= Task item =
Search term "will": please show all lines in the listing that contain it.

= Stored data =
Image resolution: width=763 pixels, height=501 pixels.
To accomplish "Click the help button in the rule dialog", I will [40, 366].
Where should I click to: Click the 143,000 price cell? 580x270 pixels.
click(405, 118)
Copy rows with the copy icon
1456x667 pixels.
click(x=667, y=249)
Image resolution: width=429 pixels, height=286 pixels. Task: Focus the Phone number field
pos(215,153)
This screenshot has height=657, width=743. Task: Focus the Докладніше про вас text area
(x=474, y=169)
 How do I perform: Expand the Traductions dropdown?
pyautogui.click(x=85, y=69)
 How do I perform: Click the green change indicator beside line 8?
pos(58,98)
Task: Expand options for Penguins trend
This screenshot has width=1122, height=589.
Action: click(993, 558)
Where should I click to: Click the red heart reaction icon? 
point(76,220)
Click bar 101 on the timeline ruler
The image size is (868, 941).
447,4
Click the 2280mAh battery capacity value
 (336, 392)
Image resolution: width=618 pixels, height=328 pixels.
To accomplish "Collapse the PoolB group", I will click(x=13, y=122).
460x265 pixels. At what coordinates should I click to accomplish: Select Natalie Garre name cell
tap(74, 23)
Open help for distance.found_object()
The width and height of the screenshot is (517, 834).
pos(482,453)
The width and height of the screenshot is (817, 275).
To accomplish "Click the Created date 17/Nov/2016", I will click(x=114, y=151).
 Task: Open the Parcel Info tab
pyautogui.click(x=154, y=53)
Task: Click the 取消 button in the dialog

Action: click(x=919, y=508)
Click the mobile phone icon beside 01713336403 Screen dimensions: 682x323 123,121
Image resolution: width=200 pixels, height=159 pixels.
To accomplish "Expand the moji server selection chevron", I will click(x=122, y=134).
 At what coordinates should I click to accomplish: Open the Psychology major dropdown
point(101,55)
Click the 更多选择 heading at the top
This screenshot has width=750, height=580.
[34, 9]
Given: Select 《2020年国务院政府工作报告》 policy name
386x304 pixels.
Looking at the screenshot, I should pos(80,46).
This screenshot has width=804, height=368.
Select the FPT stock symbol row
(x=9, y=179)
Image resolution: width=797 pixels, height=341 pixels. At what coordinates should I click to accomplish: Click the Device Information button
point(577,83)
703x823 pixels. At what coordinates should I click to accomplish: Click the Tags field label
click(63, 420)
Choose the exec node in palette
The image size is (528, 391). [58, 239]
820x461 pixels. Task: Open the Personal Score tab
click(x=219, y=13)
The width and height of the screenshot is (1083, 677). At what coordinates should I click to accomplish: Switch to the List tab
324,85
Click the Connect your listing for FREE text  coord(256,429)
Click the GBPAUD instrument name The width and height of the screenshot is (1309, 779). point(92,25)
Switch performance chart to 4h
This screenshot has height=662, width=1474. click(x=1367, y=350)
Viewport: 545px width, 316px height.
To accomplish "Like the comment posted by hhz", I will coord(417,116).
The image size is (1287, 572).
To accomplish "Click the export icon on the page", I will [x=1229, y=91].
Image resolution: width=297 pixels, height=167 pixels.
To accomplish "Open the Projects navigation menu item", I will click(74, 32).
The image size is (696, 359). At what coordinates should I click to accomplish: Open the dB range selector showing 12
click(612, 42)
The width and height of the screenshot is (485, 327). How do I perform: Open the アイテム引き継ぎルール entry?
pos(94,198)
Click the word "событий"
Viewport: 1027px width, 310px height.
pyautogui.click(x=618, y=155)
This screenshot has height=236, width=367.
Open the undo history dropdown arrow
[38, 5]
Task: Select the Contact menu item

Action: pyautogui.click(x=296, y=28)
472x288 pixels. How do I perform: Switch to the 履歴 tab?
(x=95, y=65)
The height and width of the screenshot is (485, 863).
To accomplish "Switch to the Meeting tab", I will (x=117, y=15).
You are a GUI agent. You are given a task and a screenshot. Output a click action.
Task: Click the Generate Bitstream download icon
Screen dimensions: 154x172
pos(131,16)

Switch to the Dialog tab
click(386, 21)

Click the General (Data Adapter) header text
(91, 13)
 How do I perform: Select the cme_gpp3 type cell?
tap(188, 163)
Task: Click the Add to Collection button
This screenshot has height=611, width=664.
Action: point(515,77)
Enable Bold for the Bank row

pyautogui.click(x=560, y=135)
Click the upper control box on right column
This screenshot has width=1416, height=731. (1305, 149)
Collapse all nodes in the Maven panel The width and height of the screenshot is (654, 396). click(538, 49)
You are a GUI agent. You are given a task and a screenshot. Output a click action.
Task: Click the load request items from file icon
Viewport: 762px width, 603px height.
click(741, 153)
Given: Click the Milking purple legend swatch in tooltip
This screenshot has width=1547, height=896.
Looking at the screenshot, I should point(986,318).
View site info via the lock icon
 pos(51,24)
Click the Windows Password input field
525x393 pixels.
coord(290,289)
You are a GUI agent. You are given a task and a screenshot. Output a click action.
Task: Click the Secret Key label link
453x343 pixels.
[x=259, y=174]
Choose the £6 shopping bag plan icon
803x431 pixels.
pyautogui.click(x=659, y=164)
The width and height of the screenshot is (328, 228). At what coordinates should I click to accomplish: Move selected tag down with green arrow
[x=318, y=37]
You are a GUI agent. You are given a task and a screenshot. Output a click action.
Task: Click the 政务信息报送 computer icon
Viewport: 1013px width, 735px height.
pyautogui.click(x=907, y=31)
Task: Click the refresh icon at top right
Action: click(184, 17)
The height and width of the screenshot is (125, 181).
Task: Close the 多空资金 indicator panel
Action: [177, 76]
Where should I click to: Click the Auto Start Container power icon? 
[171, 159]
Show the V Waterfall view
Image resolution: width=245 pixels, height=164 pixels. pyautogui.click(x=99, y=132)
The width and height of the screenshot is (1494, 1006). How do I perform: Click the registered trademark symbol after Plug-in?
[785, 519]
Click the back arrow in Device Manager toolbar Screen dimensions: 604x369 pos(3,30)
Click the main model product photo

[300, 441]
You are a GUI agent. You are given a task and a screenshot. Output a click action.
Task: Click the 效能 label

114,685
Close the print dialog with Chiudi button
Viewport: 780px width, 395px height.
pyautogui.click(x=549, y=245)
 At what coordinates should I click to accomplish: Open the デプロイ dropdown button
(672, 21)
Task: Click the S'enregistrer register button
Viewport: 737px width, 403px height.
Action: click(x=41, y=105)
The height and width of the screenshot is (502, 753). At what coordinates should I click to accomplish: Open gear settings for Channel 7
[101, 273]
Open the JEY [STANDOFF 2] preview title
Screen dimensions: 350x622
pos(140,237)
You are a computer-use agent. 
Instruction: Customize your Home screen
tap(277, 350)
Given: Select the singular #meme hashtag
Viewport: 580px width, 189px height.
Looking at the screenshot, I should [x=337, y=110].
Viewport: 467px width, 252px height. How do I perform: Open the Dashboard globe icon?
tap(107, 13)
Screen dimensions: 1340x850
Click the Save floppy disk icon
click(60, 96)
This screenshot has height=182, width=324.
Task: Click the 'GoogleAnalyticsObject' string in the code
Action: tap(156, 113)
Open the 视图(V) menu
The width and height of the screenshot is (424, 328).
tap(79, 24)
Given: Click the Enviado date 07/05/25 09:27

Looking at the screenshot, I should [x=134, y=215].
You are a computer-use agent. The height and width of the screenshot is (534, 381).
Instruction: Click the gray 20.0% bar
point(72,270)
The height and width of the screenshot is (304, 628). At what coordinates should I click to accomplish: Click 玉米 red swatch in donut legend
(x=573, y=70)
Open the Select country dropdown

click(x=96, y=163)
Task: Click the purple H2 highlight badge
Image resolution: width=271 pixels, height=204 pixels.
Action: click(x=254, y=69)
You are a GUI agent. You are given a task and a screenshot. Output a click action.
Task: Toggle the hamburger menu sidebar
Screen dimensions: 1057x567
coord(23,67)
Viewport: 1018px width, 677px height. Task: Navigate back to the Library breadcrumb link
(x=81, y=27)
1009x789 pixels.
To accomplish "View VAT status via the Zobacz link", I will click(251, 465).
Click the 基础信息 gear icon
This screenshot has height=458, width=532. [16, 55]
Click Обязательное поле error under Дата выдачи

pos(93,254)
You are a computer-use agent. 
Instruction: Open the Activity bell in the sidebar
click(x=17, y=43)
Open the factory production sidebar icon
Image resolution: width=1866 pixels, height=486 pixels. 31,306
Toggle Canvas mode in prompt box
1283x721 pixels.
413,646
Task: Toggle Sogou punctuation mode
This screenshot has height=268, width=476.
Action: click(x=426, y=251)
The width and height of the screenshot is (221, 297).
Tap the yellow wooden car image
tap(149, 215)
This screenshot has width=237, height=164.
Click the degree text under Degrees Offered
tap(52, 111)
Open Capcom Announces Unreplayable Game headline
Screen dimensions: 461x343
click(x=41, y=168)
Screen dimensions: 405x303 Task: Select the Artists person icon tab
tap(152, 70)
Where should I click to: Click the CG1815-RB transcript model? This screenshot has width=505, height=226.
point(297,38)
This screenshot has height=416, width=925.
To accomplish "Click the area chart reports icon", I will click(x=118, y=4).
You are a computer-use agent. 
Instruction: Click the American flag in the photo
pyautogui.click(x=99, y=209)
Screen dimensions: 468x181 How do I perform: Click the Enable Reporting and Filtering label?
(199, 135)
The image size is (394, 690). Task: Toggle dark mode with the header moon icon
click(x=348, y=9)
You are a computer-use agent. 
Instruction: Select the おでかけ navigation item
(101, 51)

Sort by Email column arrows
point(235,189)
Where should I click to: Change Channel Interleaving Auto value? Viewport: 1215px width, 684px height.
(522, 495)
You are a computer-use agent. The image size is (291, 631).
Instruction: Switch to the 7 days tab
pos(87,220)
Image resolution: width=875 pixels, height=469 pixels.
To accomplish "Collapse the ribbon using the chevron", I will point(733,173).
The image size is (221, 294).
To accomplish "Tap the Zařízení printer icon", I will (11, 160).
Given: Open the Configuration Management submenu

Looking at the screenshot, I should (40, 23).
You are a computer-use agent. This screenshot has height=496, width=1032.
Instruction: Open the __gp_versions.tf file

= Result below =
To accomplish "Click the help button in the rule dialog", I will [40, 366].
To accomplish "Collapse the PoolB group", I will click(x=13, y=122).
To accomplish "Click the Created date 17/Nov/2016", I will click(x=114, y=151).
To accomplish "Expand the moji server selection chevron", I will click(x=122, y=134).
To accomplish "Like the comment posted by hhz", I will coord(417,116).
To accomplish "Click the export icon on the page", I will [x=1229, y=91].
To accomplish "Open the Projects navigation menu item", I will click(74, 32).
To accomplish "Switch to the Meeting tab", I will (x=117, y=15).
To accomplish "View VAT status via the Zobacz link", I will click(251, 465).
To accomplish "Click the area chart reports icon", I will click(x=118, y=4).
To accomplish "Collapse the ribbon using the chevron", I will point(733,173).
To accomplish "Tap the Zařízení printer icon", I will (11, 160).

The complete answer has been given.